Reading the news, it would seem Tesla Motors can do no wrong with its Model S. Let’s not forget, Tesla has overreached in the past.
Tesla Motors, the Californian startup that could and did, is shaking up the automobile industry. From selling directly to consumers, upsetting an entrenched automobile dealership union, to designing an electric sedan that matches many gasoline cars with top notch safety ratings, can Tesla Motors do any wrong?
Tesla Motors, The Ever Surprising Act. Just when you think you have Tesla Motors pegged, the company throws another club in the air. The Model S sets the bar high for sedans in general, and electric cars. Using common batteries, the same that power the laptop your are probably reading this with, to your cell phones, its Model S outsold the luxury competition. Even Motor Trend ranked it as car of the year 2013.
Another Club in the Air. Last year, Tesla threw another club in the air by tackling the white elephant in the room, improving its electric charging network. The company could have installed some Level 2 (240 V) charging stations and a few fast chargers, then tapped itself on the back, but instead it went further — much further. It decided to install a SuperCharger network for its Model S along the busy San Francisco – Los Angeles highway 5 corridor, as well as the 101. To date, there are 18 Superchargers stations, and 27 by the end of this summer. By fall they will reach into metropolitan areas, ideally giving its owners a coast-to-coast possibility by winter 2013. By 2014, it wants to reach 80% of the US population and parts of Canada, and by 2015, 98% of the US population and parts of Canada.
SuperCharge it! What’s so special about Tesla SuperChargers? The proprietary SuperCharger system is a DC rapid-charging system boosting about 100 kW of charging power to Model S owners. A top of the line Model S 85 kWh gets 150 miles, 240 km of range in about 30 minutes, and a full charge 1 hour, enough for a lunch break. The best part is, you can “SuperCharge” for free — if you own a Model S.
Swap That Battery Pack. A few months ago, Tesla surprised us with yet another club in the air. We were told the Model S was designed with battery swapping in mind. What this means is that you can swap out your depleted battery pack for a fresh new one in about a minute and a half. CarNewsCafe was at the official unveiling, see our Tesla Shows Off Sexy Battery Swap.
Five Star NHTSA Crash Ratings. What else could Tesla dazzle the media with? How about achieving the highest crash safety rating? According to the company, the Model S did so well in the National Highway Traffic Safety Administration, NHTSA that it broke the highest crash rating record … it virtually broke the roof of the crushing system. To put this into context, only 1 percent of manufacturers achieve this level of safety. The NHTSA gives the Model S a five star rating.

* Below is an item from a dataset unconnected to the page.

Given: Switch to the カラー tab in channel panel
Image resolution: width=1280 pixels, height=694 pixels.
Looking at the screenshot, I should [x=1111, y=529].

Can Tesla Motors Do No Wrong? Elon Musk, CEO and founder, has already infuriated a few with his ebullient comments. This time Tesla oversteps the boundary of a big “no-no” by boasting an eyebrow raising Vehicle Safety Score, VSS of 5.4. Unfortunately, more than five doesn’t exist, as the NHTSA sternly reminds Tesla Motors in this release: “the NHTSA does not publish a star rating above 5. However safety levels better than 5 stars are captured in the overall Vehicle Safety Score (VSS) provided to manufacturers. The S scored a record 5.4 VSS rating and set a new record for the lowest likelihood of injury to occupants.”
L’enfant terrible of the Californian startup should be frightening the automobile industry, as GM’s CEO Ackerman duly noted in an article but Tesla also needs to be careful. No matter how bright a company is, it is always a few steps away from off-comments and boasting until the competition starts to hit back. Fortunately for Tesla Motors, there isn’t really any competition yet.
Should carmaker see Tesla Motors as a car company? They shouldn’t, and it isn’t. Tesla Motors is a technology company that wraps its product neatly into a beautiful sedan. The sum of Tesla’s parts is more than a traditional carmaker. It is an energy provider, an energy management company, a traditional car company for electric vehicles. Will mainstream, traditional carmakers ever be able to catch up to the Tesla Motors juggernaut? Unless they wake up soon, probably not. Still carmakers have something Tesla doesn’t, a number base of blissfully unaware car buyers.